START GIVEN PASSAGE

Rebaled assemblies fail jts_fastmer rule #41

Closed SamStudio8 closed 4 years ago

SamStudio8 commented 4 years ago
/home/prom/miniconda3/envs/reticulatus/lib/python3.6/site-packages/numpy/core/fromnumeric.py:3118: RuntimeWarning: Mean of empty slice.
  out=out, **kwargs)
/home/prom/miniconda3/envs/reticulatus/lib/python3.6/site-packages/numpy/core/_methods.py:85: RuntimeWarning: invalid value encountered in double_scalars
  ret = ret.dtype.type(ret / rcount)

I suspect this is caused by chunks of Ns, presumably in the case where no read covers the reference?

SamStudio8 commented 4 years ago

I can't quite tell where the Ns are coming from. The only thing that can generate them is the reverse_complement function of rebaler.

SamStudio8 commented 4 years ago

I was checking the wrong ref set, the runs of N are expected. Not sure why we're getting errors from fastmer. The mystery continues.

END GIVEN PASSAGE
START RECORDED INFORMATION

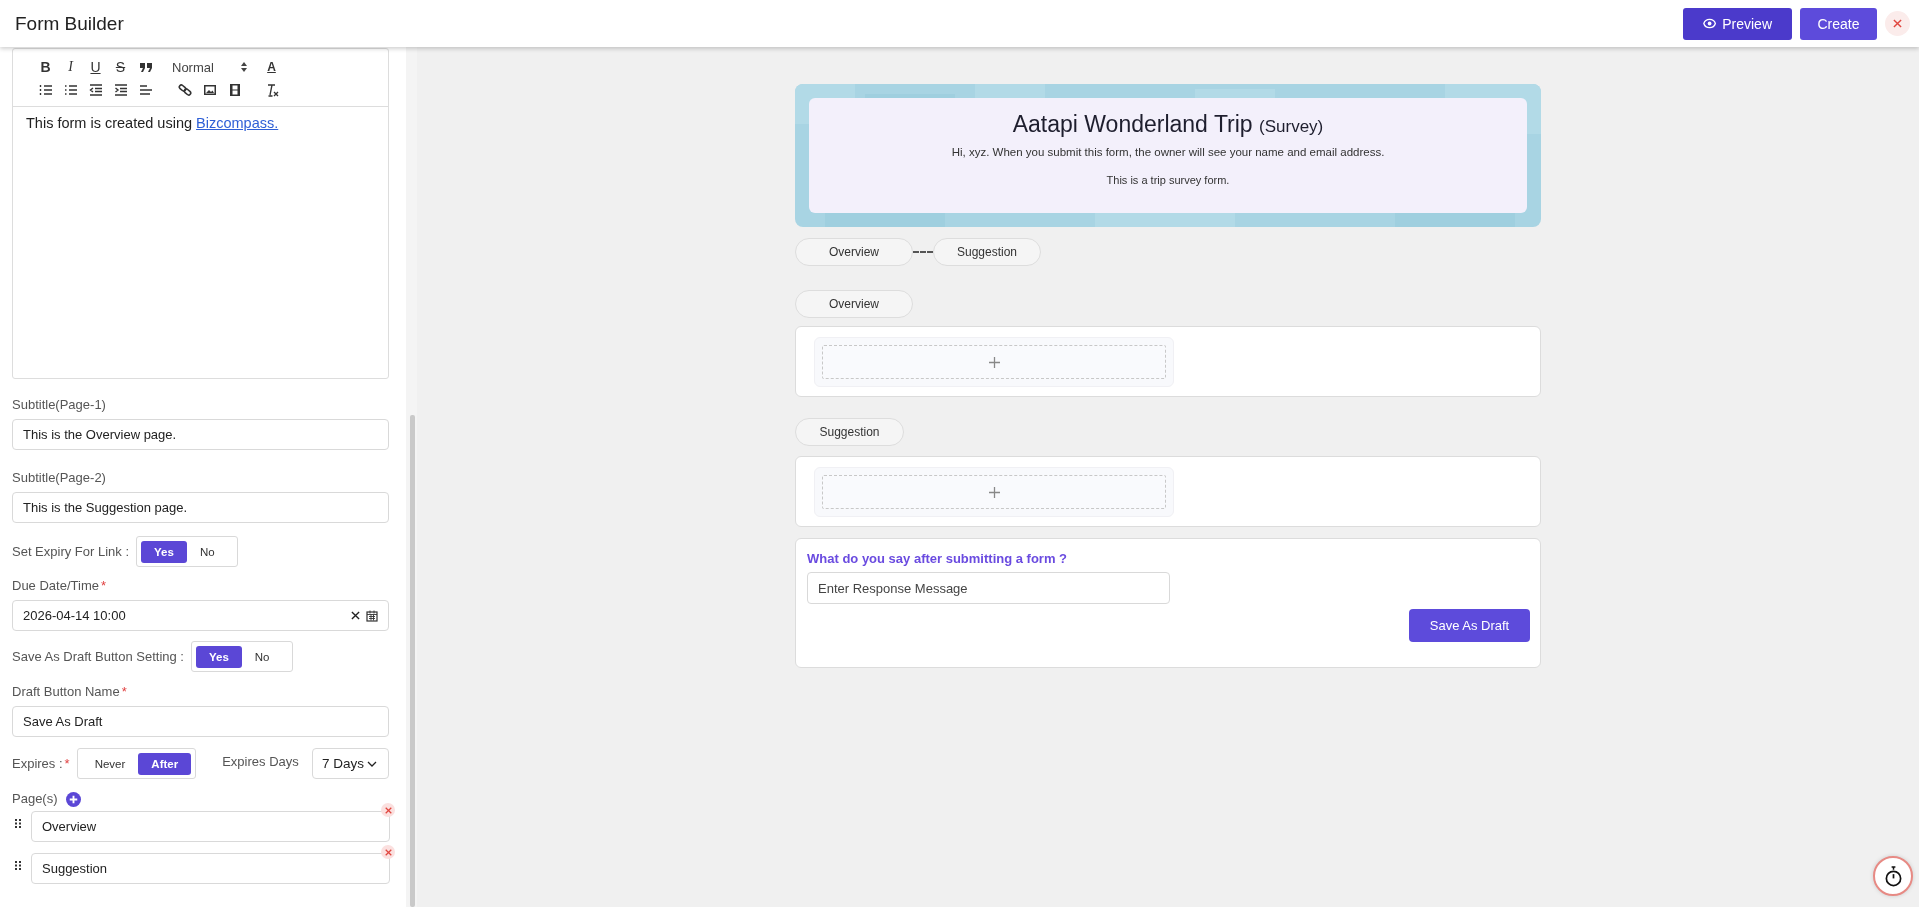  I want to click on date-time-field: 2026-04-14 10:00, so click(200, 616).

END RECORDED INFORMATION

> [TASKS AND EXERCISES]
1. From the thread about rebaled assemblies failing the fastmer rule, copy out the passage starting at "Rebaled assemblies fail" and ending at "ret.dtype.type(ret / rcount)".
2. Pick up the thread about rebaled assemblies failing the fastmer rule after its last comment and keep it going.

> [ANSWERS TO EACH TASK]
1.
Rebaled assemblies fail jts_fastmer rule #41

Closed SamStudio8 closed 4 years ago

SamStudio8 commented 4 years ago
/home/prom/miniconda3/envs/reticulatus/lib/python3.6/site-packages/numpy/core/fromnumeric.py:3118: RuntimeWarning: Mean of empty slice.
  out=out, **kwargs)
/home/prom/miniconda3/envs/reticulatus/lib/python3.6/site-packages/numpy/core/_methods.py:85: RuntimeWarning: invalid value encountered in double_scalars
  ret = ret.dtype.type(ret / rcount)

2.
SamStudio8 commented 4 years ago

It turns out that the alignments are too short, which implies the assemblies are /too/ noisy out of rebaler. We can force results to be output from fastmer by using `--min-alignment-length 1000'.

SamStudio8 commented 4 years ago

The fastmer scores obtained from a first round of unpolished flye are approximately Q25, whereas rebaler is generating sequences of Q14.

SamStudio8 commented 4 years ago

A quick run through minidot seems to show this is working as expected, I've globally dropped the minimum alignment length for fastmer, we'll see what happens.